> How to complete this task: Copy out nothing but the lines from the one holding "Open the 새문서 menu" through the end of the entries below, exactly as written and without the pictures.

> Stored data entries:
-- Opening Marker --

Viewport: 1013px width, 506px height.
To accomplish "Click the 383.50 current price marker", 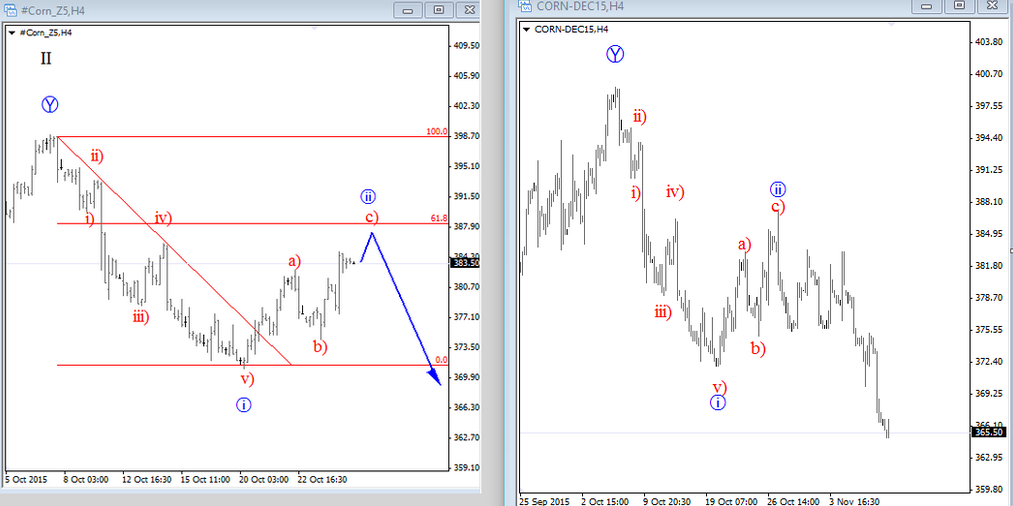I will (x=466, y=263).
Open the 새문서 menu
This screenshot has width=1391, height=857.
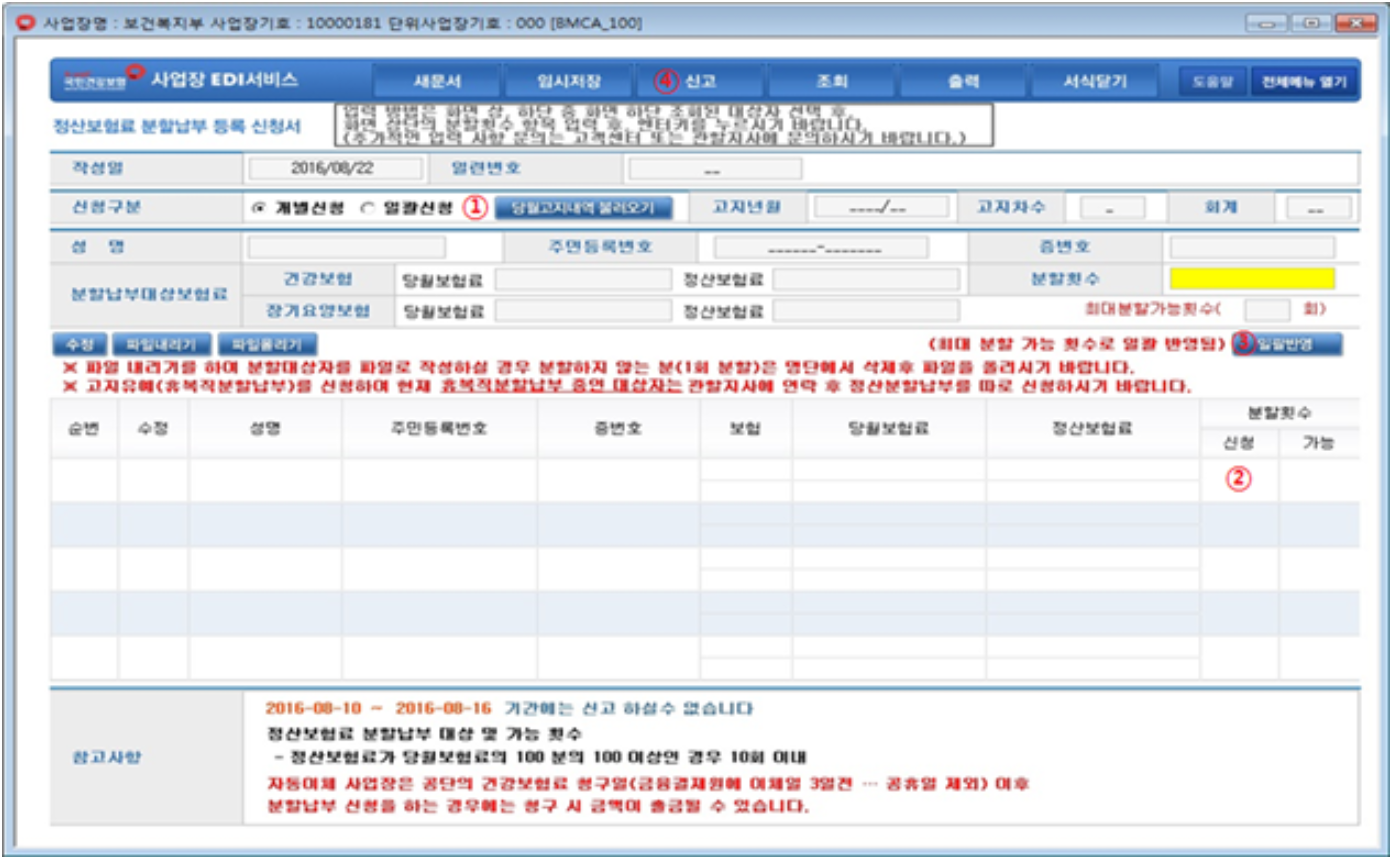click(437, 81)
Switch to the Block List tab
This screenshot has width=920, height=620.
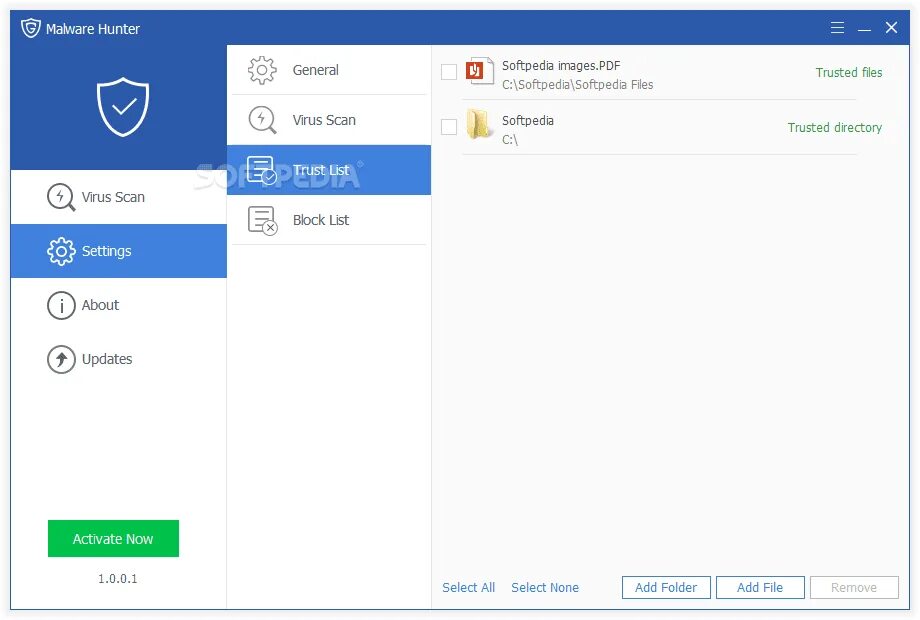pos(321,220)
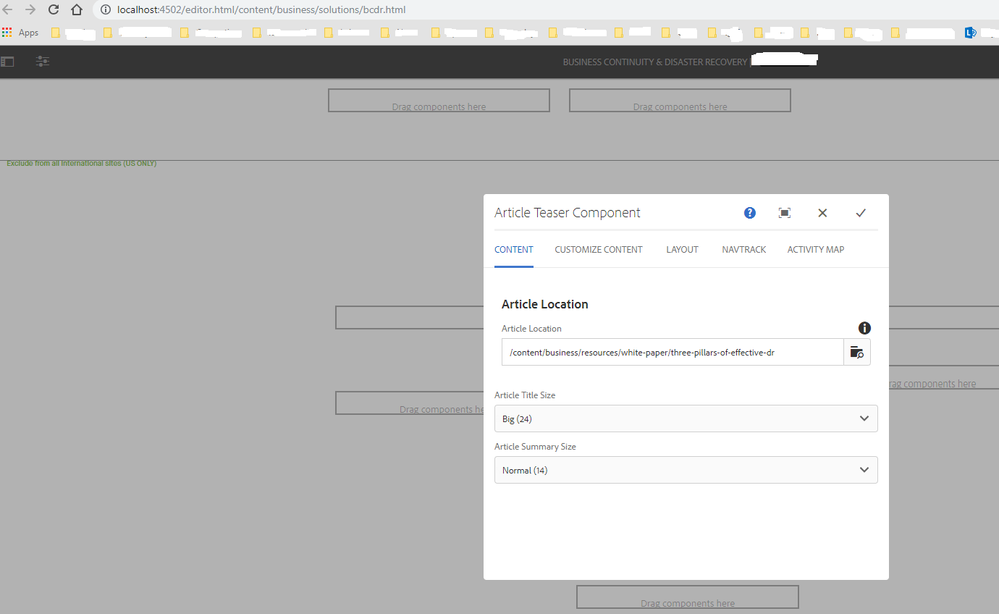Viewport: 999px width, 614px height.
Task: Open the path browser for Article Location
Action: click(857, 352)
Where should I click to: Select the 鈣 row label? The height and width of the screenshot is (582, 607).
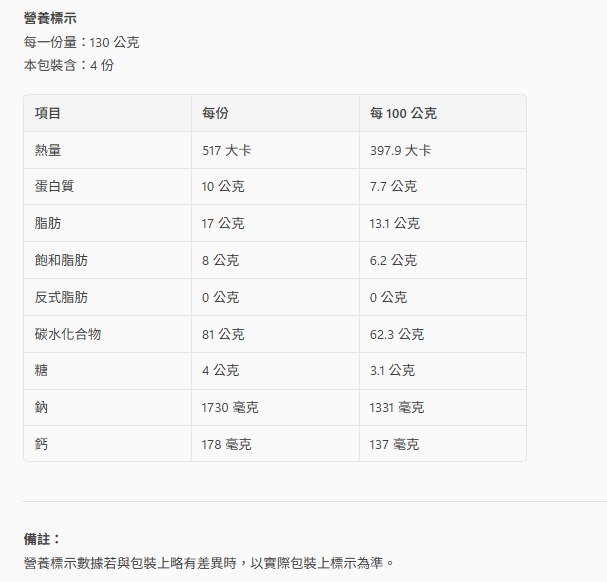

-- Closing Marker --

> Reply to the exercise:
Open the 새문서 menu
This screenshot has width=1391, height=857.
click(437, 81)
Switch to the Block List tab
This screenshot has width=920, height=620.
pos(321,220)
Viewport: 999px width, 614px height.
Task: Open the path browser for Article Location
Action: click(857, 352)
Where should I click to: Select the 鈣 row label? The height and width of the screenshot is (582, 607).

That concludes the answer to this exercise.